Top of DATA FOR THIS TASK

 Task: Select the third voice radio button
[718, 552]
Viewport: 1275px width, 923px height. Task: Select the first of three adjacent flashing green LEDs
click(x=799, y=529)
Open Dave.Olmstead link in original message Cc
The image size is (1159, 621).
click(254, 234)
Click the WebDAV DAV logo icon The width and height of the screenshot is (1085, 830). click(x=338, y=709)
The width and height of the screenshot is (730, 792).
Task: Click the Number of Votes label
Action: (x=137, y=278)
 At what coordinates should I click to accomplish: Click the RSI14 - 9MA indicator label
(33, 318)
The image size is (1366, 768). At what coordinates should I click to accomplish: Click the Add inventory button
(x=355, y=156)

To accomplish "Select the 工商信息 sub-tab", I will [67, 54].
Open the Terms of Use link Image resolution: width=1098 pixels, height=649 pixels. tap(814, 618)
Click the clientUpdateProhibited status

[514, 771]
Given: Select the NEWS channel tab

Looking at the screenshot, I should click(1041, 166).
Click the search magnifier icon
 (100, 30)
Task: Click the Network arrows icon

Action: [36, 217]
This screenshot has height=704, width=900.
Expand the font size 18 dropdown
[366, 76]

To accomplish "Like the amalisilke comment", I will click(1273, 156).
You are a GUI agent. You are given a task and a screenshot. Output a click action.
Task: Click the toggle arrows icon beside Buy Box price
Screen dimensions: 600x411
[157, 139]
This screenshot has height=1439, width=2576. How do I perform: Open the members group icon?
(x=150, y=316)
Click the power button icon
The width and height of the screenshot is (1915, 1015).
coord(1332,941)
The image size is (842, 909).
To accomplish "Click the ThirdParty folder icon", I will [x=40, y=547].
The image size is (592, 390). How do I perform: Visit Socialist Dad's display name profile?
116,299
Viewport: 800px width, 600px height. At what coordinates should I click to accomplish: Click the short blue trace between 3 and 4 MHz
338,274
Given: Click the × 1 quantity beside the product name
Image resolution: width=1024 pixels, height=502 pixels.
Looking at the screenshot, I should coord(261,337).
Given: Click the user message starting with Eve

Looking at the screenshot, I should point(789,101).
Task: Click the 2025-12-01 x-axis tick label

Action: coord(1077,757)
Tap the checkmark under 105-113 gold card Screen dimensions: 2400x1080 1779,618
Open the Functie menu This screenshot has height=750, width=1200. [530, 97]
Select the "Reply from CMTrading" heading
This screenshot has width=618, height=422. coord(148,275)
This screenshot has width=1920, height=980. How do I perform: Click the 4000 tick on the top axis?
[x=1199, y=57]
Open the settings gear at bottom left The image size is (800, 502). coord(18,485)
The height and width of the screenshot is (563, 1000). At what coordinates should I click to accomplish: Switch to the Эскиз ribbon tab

Bottom of DATA FOR THIS TASK

* TASK TO COMPLETE *
Within the material above, copy exactly the lines from the line that holds "The image size is (842, 909)." up to and including the line that holds "Open the Functie".

* TASK ANSWER *
The image size is (842, 909).
To accomplish "Click the ThirdParty folder icon", I will [x=40, y=547].
The image size is (592, 390). How do I perform: Visit Socialist Dad's display name profile?
116,299
Viewport: 800px width, 600px height. At what coordinates should I click to accomplish: Click the short blue trace between 3 and 4 MHz
338,274
Given: Click the × 1 quantity beside the product name
Image resolution: width=1024 pixels, height=502 pixels.
Looking at the screenshot, I should coord(261,337).
Given: Click the user message starting with Eve

Looking at the screenshot, I should point(789,101).
Task: Click the 2025-12-01 x-axis tick label

Action: coord(1077,757)
Tap the checkmark under 105-113 gold card Screen dimensions: 2400x1080 1779,618
Open the Functie menu This screenshot has height=750, width=1200. [530, 97]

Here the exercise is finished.